Jody squeezed my hand. It was as if she were thinking, that’s all right, Paul, if you don’t want to talk to me now, that’s fine.

I never was any good with evasions, except perhaps with my­self. Survivors. Back after the A-bombings of Hiroshima and Nagasaki, the Japanese had called them hibakusha - which translates roughly as “sufferers.” Here in America we just called them survivors, after the Chinese suicided their psychotic society in the seventies, and destroyed most of urban America in the process. I guess I was lucky; I was just a kid in the middle of Ne­vada when the missiles hit.I’d hardly known what happened east of the Mississippi and west of the Sierras. But Jody had been with her parents somewhere close to Pittsburgh. So she became a sur­vivor; one of millions. Most of them weren’t even hurt in the bomb­ings. Not physically.

Jody was a survivor. And I was lonely. I had thought we could give each other something that would help. But I wasn’t sure any­more. I wondered if I had a choice after all. And I was scared.

Jody leaned against me and shared the warmth of my heavy windbreaker. The wind across the heaped boulders of the moun­tainside was chill, with the sun barely down. Jody pressed her head under my chin. I felt the crisp hair against my jaw. She rested quietly for a minute, then turned her face up toward mine.

“Remember the first time?”

“Here?”

She nodded. “A Sunday like this, only not so cold. I’d just got­ten in from that Hayes Theatre assignment in Seattle when you phoned. I hadn’t even unpacked. Then you called and got me up here for a picnic.” She smiled. In the new shadows her teeth were very white. “What a god-awful time.”

That picnic. A summer and about fourteen hundred miles had separated us while she set up PR holograms of Hamlet and I haunted Denver phone booths.

Then here on the mountainside we’d fought bitterly. We had hurt each other with words and Jody had begun to cry and I’d held her. We kissed and the barbed words stopped. Through her tears, Jody whispered that she loved me and I told her how much I loved her. That was the last time either of us said those words. Funny how you use a word so glibly when you don’t really understand it; then switch to euphemisms when you do.

“You’re very far away.”

“It’s nothing.” I fished for easy words. “The usual,” I said. “My future with Ma Bell, going back to school, moving to Seattle to try writing for the network.” Everything but—Liar! sneered some­thing inside. Why didn’t you include damaged chromosomes in the list, and leukemia, and paranoia, and frigidity, and . . . ? Shut up!

“Poor Paul,” Jody said. “Hemmed in. Doesn’t know which way to turn. For Christmas I think I’ll get you a lifesize ‘gram from Hamlet. I know a guy at the Hayes who can get me one.”

“Hamlet, right. That’s me.” I lightly kissed her forehead. “There, I feel better. You ought to be a therapist.”

Jody looked at me strangely and there was a quick silence I couldn’t fill.
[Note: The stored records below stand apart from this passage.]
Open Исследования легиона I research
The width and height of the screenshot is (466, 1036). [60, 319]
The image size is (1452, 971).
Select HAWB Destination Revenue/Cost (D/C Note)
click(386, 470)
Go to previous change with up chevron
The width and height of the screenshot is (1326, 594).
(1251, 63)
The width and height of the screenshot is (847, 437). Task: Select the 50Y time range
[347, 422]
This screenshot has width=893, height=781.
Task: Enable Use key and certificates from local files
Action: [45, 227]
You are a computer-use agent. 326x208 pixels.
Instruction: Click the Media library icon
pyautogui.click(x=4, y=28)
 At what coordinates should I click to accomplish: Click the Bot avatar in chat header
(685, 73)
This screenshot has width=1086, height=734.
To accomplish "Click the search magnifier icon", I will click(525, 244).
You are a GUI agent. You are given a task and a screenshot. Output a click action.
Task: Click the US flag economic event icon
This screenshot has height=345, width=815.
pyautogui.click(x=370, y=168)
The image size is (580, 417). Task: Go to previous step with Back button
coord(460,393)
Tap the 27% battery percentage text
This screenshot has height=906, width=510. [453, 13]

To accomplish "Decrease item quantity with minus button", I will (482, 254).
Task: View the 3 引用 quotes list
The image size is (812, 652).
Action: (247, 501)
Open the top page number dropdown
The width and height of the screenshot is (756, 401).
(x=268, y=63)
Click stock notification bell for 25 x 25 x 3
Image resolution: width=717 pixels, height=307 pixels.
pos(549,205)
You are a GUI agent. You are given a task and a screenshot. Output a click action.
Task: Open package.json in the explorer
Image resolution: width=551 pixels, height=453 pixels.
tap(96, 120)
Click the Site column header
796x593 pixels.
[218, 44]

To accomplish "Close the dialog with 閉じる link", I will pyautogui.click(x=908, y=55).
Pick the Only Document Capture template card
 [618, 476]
She smiled then and said, “All right, I’m a therapist. Be a good patient and eat. The thermos won’t keep the coffee hot all night.”

She reached into the canvas knapsack I’d packed up the moun­tain and took out the thermos and some foil parcels. “Soybeef,” she said, pointing to the sandwiches. “The salt’s in with the hard-boiled eggs. There’s cake for dessert.”

Filling my stomach was easier than stripping my soul, so I ate. But the taste died in my mouth when I thought about Jody fixing meals all the rest of our lives. Food for two, three times a day, seven days a week, an average of thirty days a . . . Always un­varying. Always food for two. God, I wanted children! I concen­trated on chewing.